The Great Barrington Select Board convened multiple executive sessions Monday to discuss litigation and real-estate strategy tied to Housatonic Water Works and later heard lengthy public comment pressing the board to finish negotiations and clarify the town’s acquisition plan.
Board members opened executive sessions under MGL chapter 30A §21(a)(3) and §21(a)(6) to discuss strategy with respect to pending Department of Public Utilities litigation (DPU docket 23‑65) and the town’s appeal to the Supreme Judicial Court (SJ‑2024‑0312), and to consider purchase/exchange/lease/value of real estate connected to the Water Works. The motions to enter executive session passed on roll-call votes and were unanimous.
The sessions preceded a wide-ranging public discussion during which several Housatonic-area residents and other town residents criticized the pace and the handling of the proposed acquisition. Resident Michelle Laverre told the board, “I have no patience. I know you're working on it, but the deal better get done one way or the other.” Resident Claudia Shapiro said she was “overwhelmed” by the special town meeting process and urged the board to move decisively.

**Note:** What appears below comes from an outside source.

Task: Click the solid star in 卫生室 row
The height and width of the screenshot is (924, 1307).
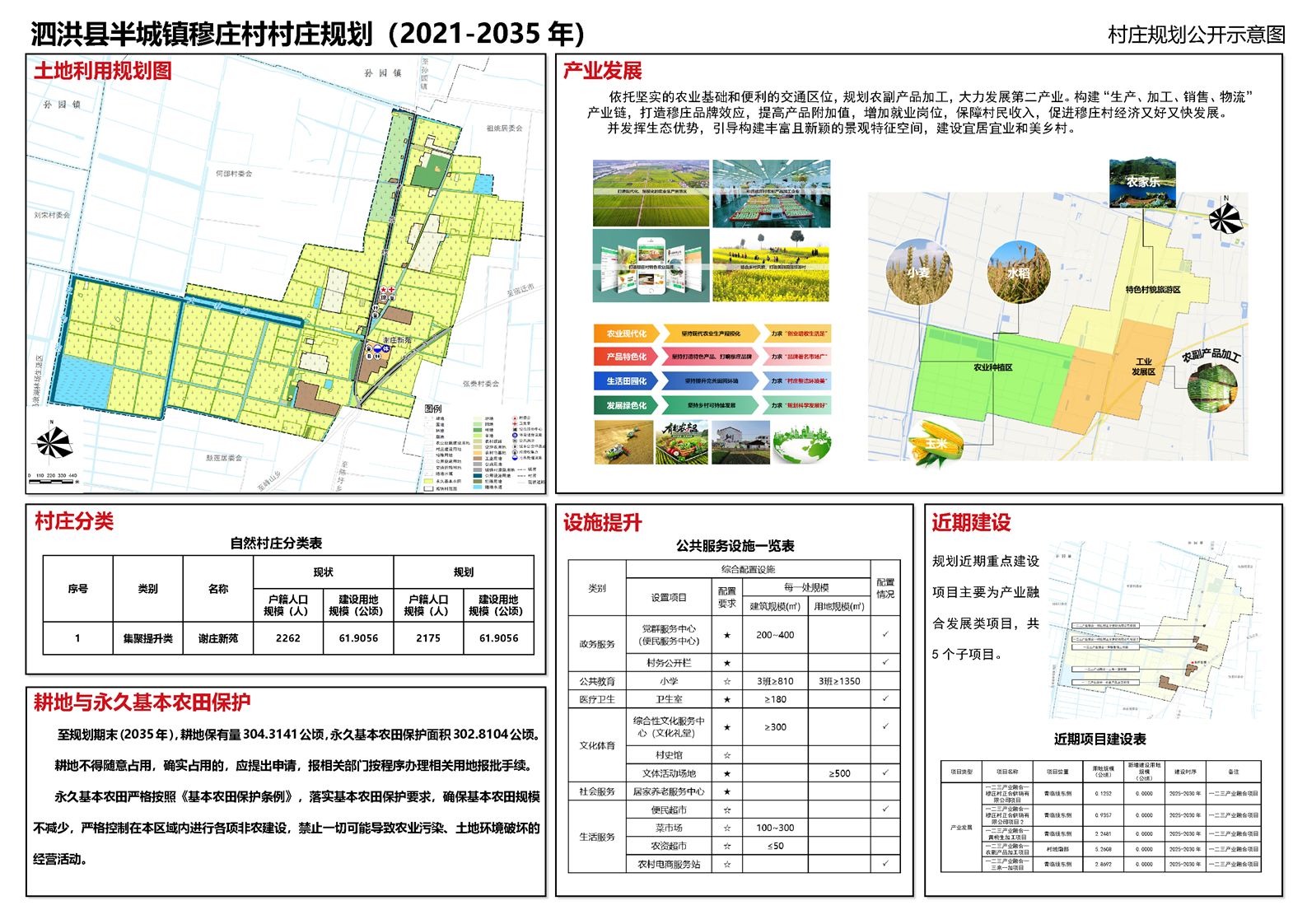Action: click(x=726, y=699)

Why it matters: Housatonic Water Works supplies drinking water to parts of town; residents described intermittent quality and long-running disputes over ownership, funding and backup supplies. In public remarks the board was reminded of a DBC Engineering valuation that placed the infrastructure value at $2,300,000, and speakers noted letters from Housatonic officers and state funding programs discussed in prior meetings.
What the board said and did: Select Board members Ben, Garfield, Eric and Beth (by first-name roll call) approved the executive session motions to discuss litigation strategy (DPU 23‑65) and the possible purchase or valuation of Housatonic Water Works property. The board also moved in executive session under MGL chapter 30A §21(a)(7) to approve prior executive-session minutes. Those motions carried on unanimous roll-call votes.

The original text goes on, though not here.